В.В.Бычков, автор исследования «Русская теургическая эстетика», отмечал, что «теургическая эстетика – специфически русское явление.., духовно ориентированная эстетика, направленная на активное преображение всей жизни», предпосылки её назревали на протяжении всего ХIХ в.

. Теургия – воплощение идеального в реальной жизни. Стремление к этому воплощению порождает уникальный духовно-художественный мир А.Блока. В статье «Рыцарь-монах» Блок формулирует восходящую к Соловьеву и требующую подвига (см. у Вл.Соловьёва «Три подвига») теургическую задачу своей поэзии: «Все мы, насколько хватит сил, должны принять участие в освобождении пленённой Хаосом Царевны – мировой и своей души.

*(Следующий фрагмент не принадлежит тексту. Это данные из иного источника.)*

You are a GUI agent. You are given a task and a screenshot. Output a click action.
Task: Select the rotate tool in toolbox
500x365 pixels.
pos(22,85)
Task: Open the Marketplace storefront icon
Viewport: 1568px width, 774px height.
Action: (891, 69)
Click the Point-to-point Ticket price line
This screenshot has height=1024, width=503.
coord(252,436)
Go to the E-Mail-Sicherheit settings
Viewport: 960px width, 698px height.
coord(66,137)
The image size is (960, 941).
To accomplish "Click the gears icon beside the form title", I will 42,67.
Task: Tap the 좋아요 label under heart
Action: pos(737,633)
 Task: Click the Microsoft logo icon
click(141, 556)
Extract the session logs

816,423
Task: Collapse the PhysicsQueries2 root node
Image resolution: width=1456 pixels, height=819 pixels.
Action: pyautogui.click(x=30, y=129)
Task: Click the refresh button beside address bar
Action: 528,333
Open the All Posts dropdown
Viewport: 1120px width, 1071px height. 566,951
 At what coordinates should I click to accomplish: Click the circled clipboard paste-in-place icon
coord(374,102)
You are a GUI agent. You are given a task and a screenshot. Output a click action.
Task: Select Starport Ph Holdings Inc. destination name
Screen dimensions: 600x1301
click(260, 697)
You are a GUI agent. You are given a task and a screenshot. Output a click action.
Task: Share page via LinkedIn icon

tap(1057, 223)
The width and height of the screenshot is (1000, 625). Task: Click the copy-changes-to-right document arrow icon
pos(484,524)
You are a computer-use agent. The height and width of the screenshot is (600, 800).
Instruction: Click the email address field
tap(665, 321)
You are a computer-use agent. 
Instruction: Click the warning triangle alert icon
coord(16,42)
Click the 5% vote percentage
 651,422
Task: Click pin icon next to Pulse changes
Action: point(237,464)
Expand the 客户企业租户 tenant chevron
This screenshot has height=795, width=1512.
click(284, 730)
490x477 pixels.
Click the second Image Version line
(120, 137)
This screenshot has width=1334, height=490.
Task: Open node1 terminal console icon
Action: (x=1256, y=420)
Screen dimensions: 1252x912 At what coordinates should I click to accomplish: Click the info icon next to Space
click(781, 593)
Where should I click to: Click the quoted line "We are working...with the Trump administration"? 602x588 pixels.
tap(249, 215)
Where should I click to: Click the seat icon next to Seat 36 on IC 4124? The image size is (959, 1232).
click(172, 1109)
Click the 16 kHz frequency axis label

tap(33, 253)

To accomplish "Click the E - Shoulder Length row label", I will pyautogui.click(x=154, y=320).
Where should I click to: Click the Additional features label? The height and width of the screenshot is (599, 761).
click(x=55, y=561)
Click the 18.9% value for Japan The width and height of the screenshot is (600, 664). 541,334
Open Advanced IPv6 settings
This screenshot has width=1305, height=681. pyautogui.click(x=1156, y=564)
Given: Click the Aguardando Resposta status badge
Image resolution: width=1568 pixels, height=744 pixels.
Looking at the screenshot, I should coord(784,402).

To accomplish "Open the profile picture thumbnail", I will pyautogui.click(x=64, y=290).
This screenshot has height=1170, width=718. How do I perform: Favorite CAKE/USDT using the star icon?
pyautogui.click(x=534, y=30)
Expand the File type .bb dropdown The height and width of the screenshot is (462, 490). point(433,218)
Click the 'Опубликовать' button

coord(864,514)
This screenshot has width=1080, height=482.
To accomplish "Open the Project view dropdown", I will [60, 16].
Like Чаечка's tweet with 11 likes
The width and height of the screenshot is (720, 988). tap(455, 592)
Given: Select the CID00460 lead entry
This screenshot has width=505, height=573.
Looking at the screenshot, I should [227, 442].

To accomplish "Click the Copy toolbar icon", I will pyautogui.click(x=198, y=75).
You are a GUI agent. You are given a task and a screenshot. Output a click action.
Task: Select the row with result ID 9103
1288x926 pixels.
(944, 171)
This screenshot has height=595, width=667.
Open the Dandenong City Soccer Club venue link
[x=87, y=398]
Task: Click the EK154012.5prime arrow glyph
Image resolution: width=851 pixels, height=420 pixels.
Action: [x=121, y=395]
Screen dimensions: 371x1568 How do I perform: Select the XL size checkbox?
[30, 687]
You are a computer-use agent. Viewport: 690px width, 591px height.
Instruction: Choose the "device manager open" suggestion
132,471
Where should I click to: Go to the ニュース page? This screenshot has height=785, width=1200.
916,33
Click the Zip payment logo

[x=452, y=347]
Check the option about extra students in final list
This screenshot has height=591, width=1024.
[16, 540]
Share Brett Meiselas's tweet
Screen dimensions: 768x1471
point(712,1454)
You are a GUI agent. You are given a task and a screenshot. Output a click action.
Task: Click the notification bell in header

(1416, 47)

Наши души – причастны Мировой»
. Эта теургическая задача определяет апокалиптический строй поэзии Блока, недаром Белый называл Блока новым человеком, устремлённым к «новой жизни». Художник, как писал А.Блок, «это тот, для кого мир прозрачен.., кто слушает мировой оркестр и вторит ему, не фальшивя»
. Артистическое и духовное начала в их сложном взаимодействии порождали и то «двойственное отношение к явлению»
как отличительную черту поэтики Блока, и главенство жизни в процессе творчества. «Искусство есть Ад»
, если оно самоценно, если оно подменяет жизнь («Молчите, проклятые книги! / Я вас не писал никогда!»). Искусство – бледные зарева пожара жизни. Первична удесятерённая жажда жизни, которая знает подъёмы и спады: «Жизнь заключается в постоянном качании маятника», пишет Блок в 1920 г. Художник знает «бездны отчаяния» и взлёты на вершины радости
: «Мира восторг беспредельный сердцу певучему дан» (Песня Гаэтана в драме «Роза и Крест»); «Только полёт и порыв; лети и рвись, иначе – на всех путях гибель»
. Поэтом глубоко прочувствована гибельность искусства, его открытость демоническим, разрушительным, хаотическим началам. «Душа всякого художника полна демонов», «в тезе дано уже предчувствие сумрака антитезы»
. Но кроме демонов есть и таинственный внутренний голос: на языке раннего Блока – это жажда подвига, спасения Мировой и своей души от хаоса. На языке позднего Блока – это спасительна близость «к музыкальной сущности мира». Как «сын гармонии» поэт слышит звуковые волны «на бездонных глубинах духа»
. Так артист восходит к теургическим, духовным вершинам своего пути. Так искусство становится стремлением к новой жизни, новому человеку. Мистическая теза символизма – это теза и романтического миропонимания о преобразующей мир в царство духа, любви и гармонии мировой душе, вечной женственности. Космос творится человеческим духом. Внутреннему порядку мировой жизни – космосу, гармонии, мировой душе, вечной женственности в мире Блока противостоят стихия, хаос, вихри и бури современной переходной эпохи, которые вносят сумрак и хаос и в образы вечно-женственного. Потому назначение современного поэта «заклинать ночь». Но крылья Духа несут поэта в «объятия вечности»
.

4. Заключение

Противоречию между человеком и художником посвящена статья Вяч. Иванова «О границах искусства». Деятельность художника – дерзновение и жертва, поскольку закон духовной жизни – «восхождение к бытию высочайшему». «Человек должен восходить, а художник нисходить»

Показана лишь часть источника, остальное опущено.